O ministro da Saúde anunciou, este domingo em conferência de imprensa, que foi «decidido suspender as atividades das principais torres de refrigeração» da empresas do concelho afetado.

«Foi decidido encerrar as torres de refrigeração das principais fábricas da zona afetada com vista a proceder à desinfeção e desincustração das mesmas», afirmou o ministro. «Esse encerramento nas torres de refrigeração está a ser desencadeado agora».

Paulo Macedo referiu ainda que, ao início da noite, quatro equipas da inspeção do Ordenamento «estão junto de empresas, também noutras áreas».

Por outro lado, acrescentou que as autoridades estão a fazer avaliações «junto de algumas casas dos moradores», dado registar-se «uma concentração [de casos] em algumas ruas» do concelho de Vila Franca de Xira.

Considerando que «o surto de legionella está a ter um comportamento de acordo com o expectável», Paulo Macedo aconselhou a população a tomar as  recomendações emitidas para evitar o contágio.

Nas suas declarações no final da reunião, o ministro explicou que o Instituto Ricardo Jorge tem realizado análises a águas e a torres de refrigeração, mas que os resultados não são conclusivos, sendo necessário aguardar «entre cinco a dez dias» para obter dados mais fiáveis.

«Não podemos obviamente esperar estes cinco a dez dias para tomar medidas, enquanto temos pessoas que podem estar a ser contagiadas», afirmou.

O governante mencionou que ainda esta semana a EPAL, que distribui a água para os concelhos da Grande Lisboa, realizou análises que não indicaram qualquer problema na qualidade.

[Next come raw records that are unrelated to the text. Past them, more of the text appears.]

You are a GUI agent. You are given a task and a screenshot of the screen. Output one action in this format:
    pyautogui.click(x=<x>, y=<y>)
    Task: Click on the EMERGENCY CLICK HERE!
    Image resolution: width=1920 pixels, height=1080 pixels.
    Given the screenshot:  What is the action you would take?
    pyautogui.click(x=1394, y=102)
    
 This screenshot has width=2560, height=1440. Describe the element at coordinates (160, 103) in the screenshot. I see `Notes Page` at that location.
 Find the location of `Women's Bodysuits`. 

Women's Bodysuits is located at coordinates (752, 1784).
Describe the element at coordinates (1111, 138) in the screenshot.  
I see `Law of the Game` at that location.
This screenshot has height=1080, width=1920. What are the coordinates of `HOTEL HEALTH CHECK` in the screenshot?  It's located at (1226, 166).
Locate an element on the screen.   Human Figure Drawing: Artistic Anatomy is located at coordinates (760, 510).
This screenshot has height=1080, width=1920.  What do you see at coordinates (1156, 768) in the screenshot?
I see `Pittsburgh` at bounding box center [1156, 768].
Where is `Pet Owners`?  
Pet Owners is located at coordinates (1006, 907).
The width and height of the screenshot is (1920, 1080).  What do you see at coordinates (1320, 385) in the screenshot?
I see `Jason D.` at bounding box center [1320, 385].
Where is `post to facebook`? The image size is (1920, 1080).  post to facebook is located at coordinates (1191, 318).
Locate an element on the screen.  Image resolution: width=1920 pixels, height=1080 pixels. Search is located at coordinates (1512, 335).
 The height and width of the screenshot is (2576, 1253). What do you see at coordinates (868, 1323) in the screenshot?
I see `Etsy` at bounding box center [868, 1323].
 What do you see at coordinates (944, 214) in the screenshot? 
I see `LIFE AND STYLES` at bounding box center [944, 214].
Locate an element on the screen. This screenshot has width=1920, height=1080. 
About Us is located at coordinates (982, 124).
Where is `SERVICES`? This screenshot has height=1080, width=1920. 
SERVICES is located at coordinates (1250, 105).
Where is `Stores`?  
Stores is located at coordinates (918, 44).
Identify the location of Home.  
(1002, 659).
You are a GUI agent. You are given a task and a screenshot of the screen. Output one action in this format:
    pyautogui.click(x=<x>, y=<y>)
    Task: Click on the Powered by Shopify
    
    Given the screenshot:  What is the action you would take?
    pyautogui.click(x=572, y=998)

A este propósito, Paulo Macedo sublinhou a necessidade de «melhorar a legislação» para tornar obrigatória a análise específica à bactéria ‘legionella’, embora tenha referido que a generalidade das entidades, como a EPAL ou o SMAS, faz habitualmente este rastreio.

Está também a ser realizada a «hipercloração da água», indicou, acrescentando que «já hoje foram medidos novamente os níveis de cloro em toda a rede daquela zona e já foram aumentados».

Questionado sobre se terá havido alguma intervenção humana na causa deste surto, Paulo Macedo disse que «é uma probabilidade muito remota, mas os especialistas não a descartaram».

O ministro afirmou que as autoridades estão empenhadas em determinar qual é o foco da infeção, mas referiu que há casos de surtos no mundo cuja causa nunca foi identificada.

Também o  diretor-geral de Saúde, Francisco George, reiterou que as torres serão encerradas por precaução.

«Há esta demonstração de, muitas vezes, torres de refrigeração de unidades fabris ou de grandes espaços, nomeadamente comerciais, poderem emitir pequenas gotas que são aquilo que nós chamamos de gotículas, que desde que estejam contaminadas, podem naturalmente ser inaladas e provocar uma infeção na árvore respiratória, que está na origem da pneumonia», explicou.

A legionella já causou 160 infeções e quatro mortes confirmadas, principalmente na região de Vila Franca de Xira.